Non è stato solo questo viaggio, è stata l’intera traversata che da Uncharted 1 ci ha portati qui, tutti assieme, più o meno convinti di voler proseguire le avventure di Nathan. Finire Uncharted 4, a prescindere dall’età, è arrivare a costatare in modo duro ed evidente che è trascorso del tempo, che si è cresciuti e invecchiati insieme e che è ora il momento di farsi da parte. Di partire domani per un’altra avventura ma con spirito diverso, con amici diversi, e di lasciare riposti in un armadio tutti i ricordi del passato, ad uso e consumo del futuro e forse di una generazione nuova, che potrà sempre riscoprire, ripescando dal passato, il racconto di un’unica grande avventura. E questo è il secondo mirabile risultato, quel che forse ci resta ancor più addosso.

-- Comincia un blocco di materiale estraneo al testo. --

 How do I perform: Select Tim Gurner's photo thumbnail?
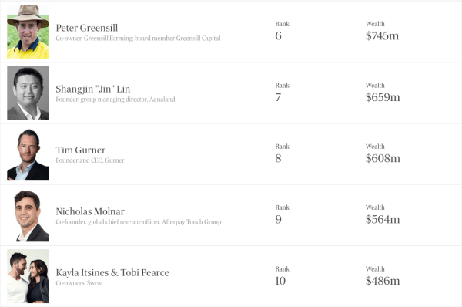point(28,154)
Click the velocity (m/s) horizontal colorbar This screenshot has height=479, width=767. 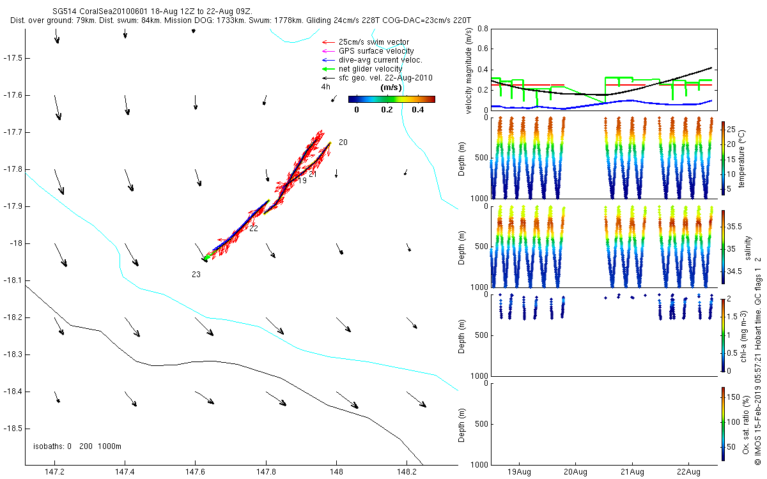[x=391, y=99]
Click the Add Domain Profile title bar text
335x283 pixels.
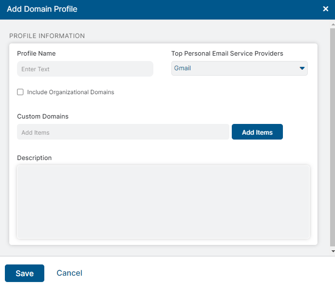pyautogui.click(x=42, y=9)
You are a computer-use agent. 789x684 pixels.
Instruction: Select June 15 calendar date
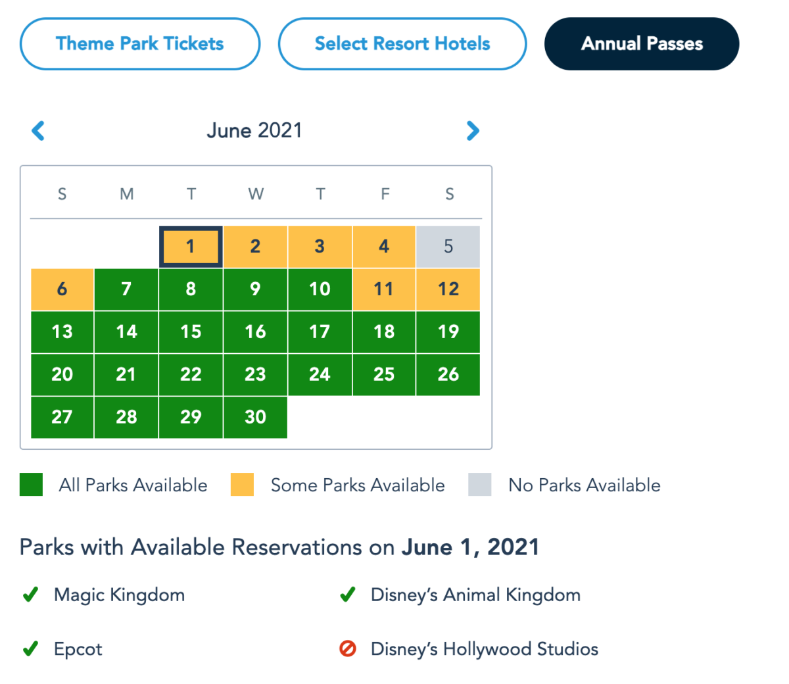(191, 331)
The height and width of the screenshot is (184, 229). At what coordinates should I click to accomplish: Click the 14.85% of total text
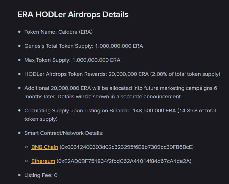pyautogui.click(x=197, y=111)
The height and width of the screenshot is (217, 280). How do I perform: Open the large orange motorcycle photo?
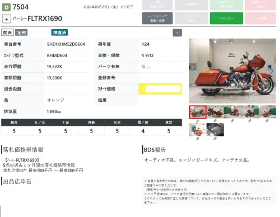232,71
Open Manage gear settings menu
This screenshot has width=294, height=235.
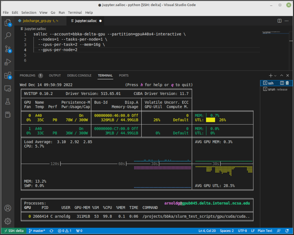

Capisci di aver vissuto qualcosa di grande, quando non puoi fare a meno di guardarti indietro, e con Uncharted 4 è esattamente quello che accade. Finisci il gioco e volgi lo sguardo, lo volgi al passato pensando a quanta strada si è percorsa nei 9 anni che sono trascorsi dal primo capitolo ad oggi… e volgi lo sguardo alla tua libreria, alla tua collezione, dove certamente avrai stipato i capitoli della serie, lasciando che ti sfiori il pensiero di ricominciare tutto da capo. Lì per lì, senza indugiare. Si vive Uncharted 4 come un’unica grande allegoria. Noi, come Nathan, spingiamo i nostri passi verso la fine, con lo scopo ultimo di rimettere nel nostro armadio i ricordi del nostro passato, chiudendoli gelosamente a chiave. Un armadio in bella mostra, non alla stregua dei ricordi in soffitta. L’inizio e la fine di Uncharted ci ricordano che cui sono due modi di vivere i ricordi, senza togliere alcun peso alla nostalgia. Li si può nascondere e riservare solo a sé stessi, lasciando che pian piano si ceda il passo all’amarezza di quello che era e che non è più, o si può lasciare che essi diventino un qualcosa di prezioso, da custodire gelosamente, ma senza nulla nascondere e senza vergogna. Ricordi in soffitta o sotto chiave che siano… addio Nathan, e non arrivederci.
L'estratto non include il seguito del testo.